Но обезьяне гораздо понятнее, как можно вбухать миллиарды долларов в
производство нового вида губной помады, а потом еще несколько миллиардов на то,
чтобы навязать именно ее, вытеснив предыдущую. Здесь понятно: такая помада
делает женщину еще эротичнее…
Привлеченные спором, к нам неспешно приближались Челлестоун,
Живков, даже Ноздрикл. Лакло возразил с живостью:
– Видел я эти новые помады. Ничего не делают. Все
брехня.
– Да пусть даже делают! – отмахнулся
Лордер. – Не о том речь. Наступает Великий Застой. Но обезьяна не везде
победила человека в человеке.
Челлестоун за его спиной проговорил с предостережением в
голосе:
– Эй-эй!.. Вы на чьей стороне?
Лордер даже не повел бровью, не то чтобы оглянуться, ответил
с прежним высокомерием:
– Дорогой Челлестоун, что с вами? Когда это победители
страшились указывать на свои, как говорили в России, отдельные изредка
встречающиеся нетипичные недостатки? Это привилегия сильных. Слабые свои
промахи скрывают. Очень тщательно!..
Челлестоун хмурился. Острый и смелый ум, однако он уже
ощутил себя юсовцем, что значит – всеми силами стремится к комфорту и уюту.
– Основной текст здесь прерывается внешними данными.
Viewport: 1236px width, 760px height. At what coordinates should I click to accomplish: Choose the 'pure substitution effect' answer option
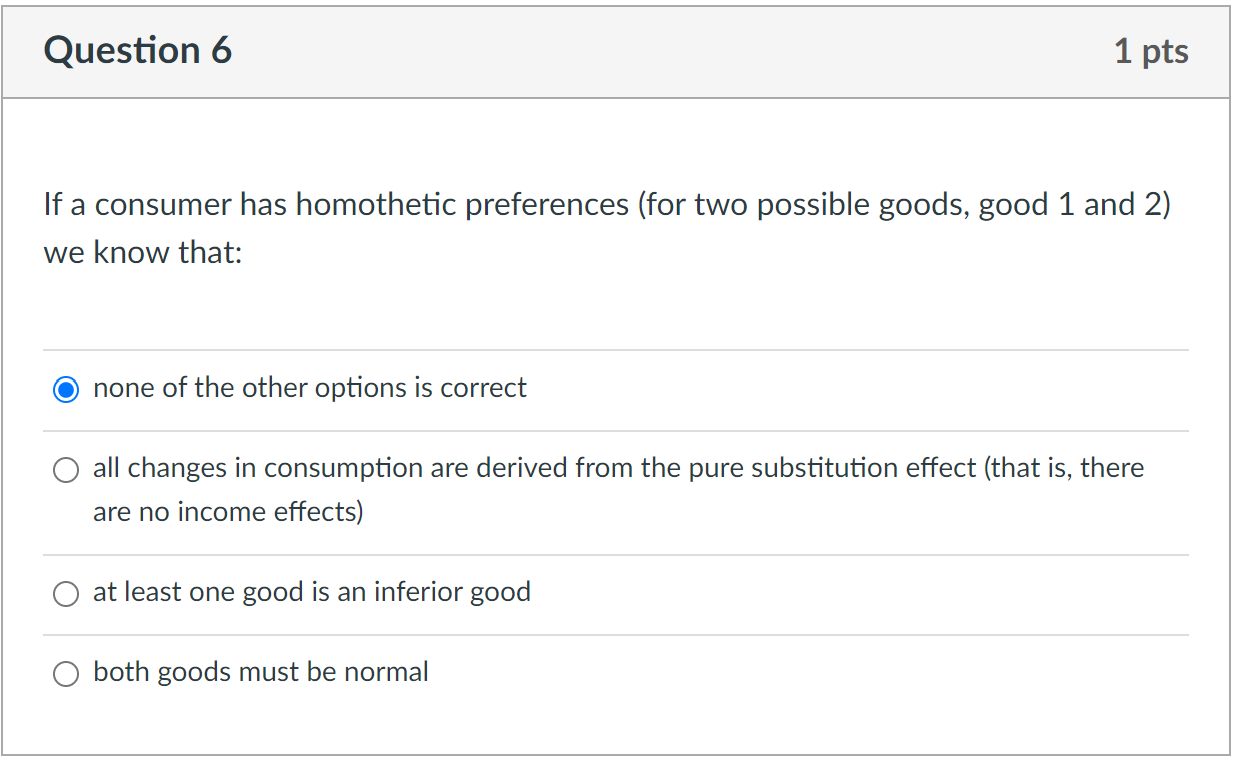point(65,469)
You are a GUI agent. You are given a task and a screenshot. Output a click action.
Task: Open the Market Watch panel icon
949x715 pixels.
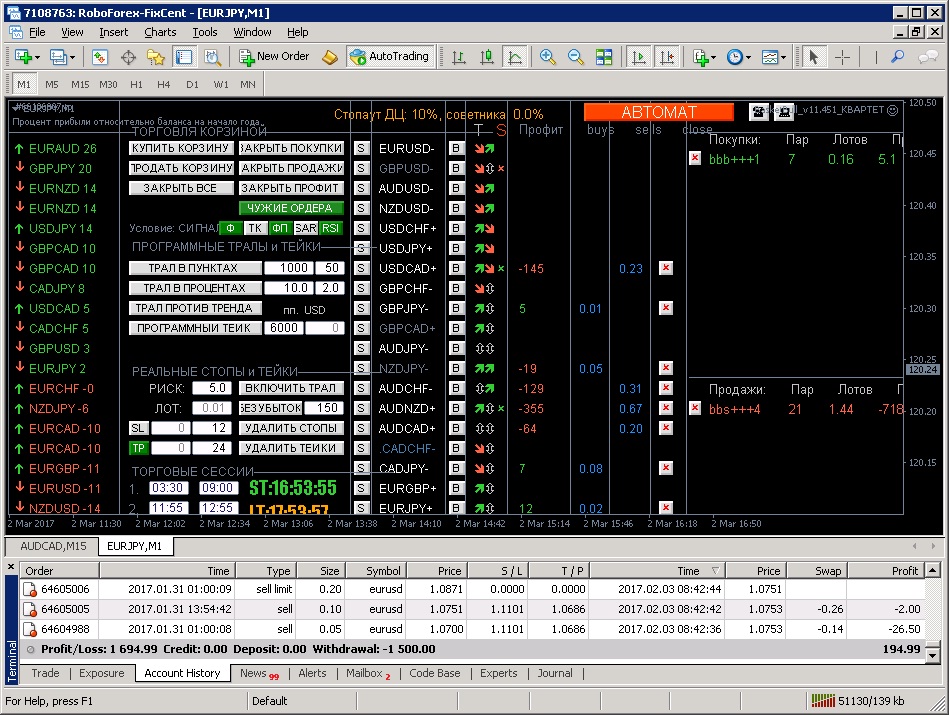(101, 57)
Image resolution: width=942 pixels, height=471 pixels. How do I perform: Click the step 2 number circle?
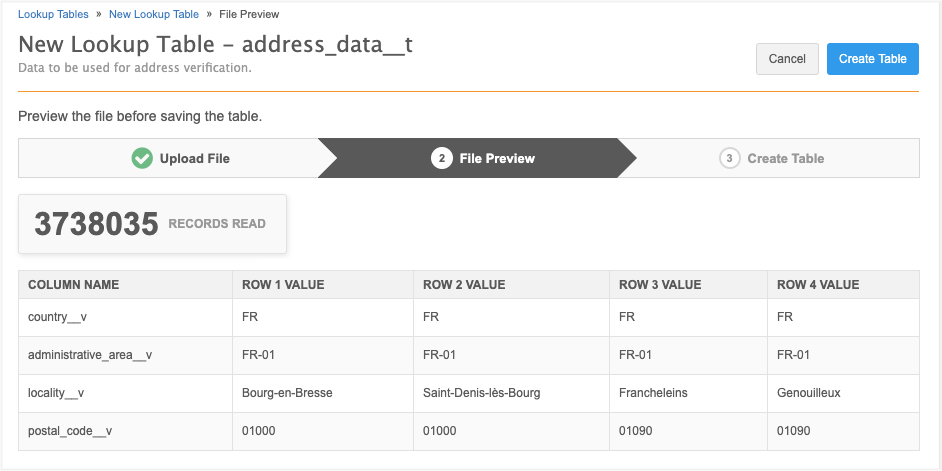point(441,158)
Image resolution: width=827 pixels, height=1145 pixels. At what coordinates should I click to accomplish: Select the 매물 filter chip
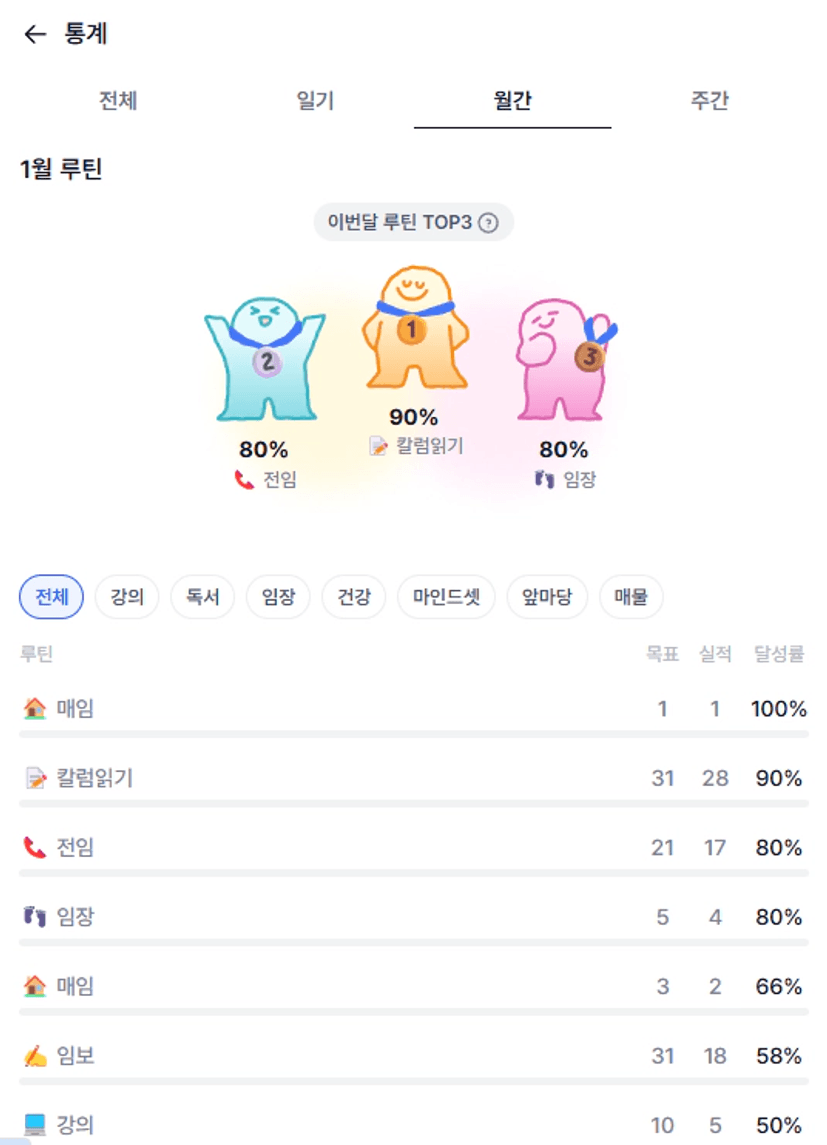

Издавна, подумал я, искусство делилось на два основных жанра: трагедии и
комедии. Трагедии, как известно еще с времен Древней Греции, посещали
представители высшего класса, аристократия, жречество, то есть высоколобые того
времени, а рабы и простолюдины предпочитали что-нибудь попроще. Мир трагедий им
непонятен, страшен, волнителен, а вот комедии в самый раз. В комедиях никто
никого не убивает, а если и убивают, то лишь «плохих», кого надо, а в конце
любой пьесы все женятся и радостно поют.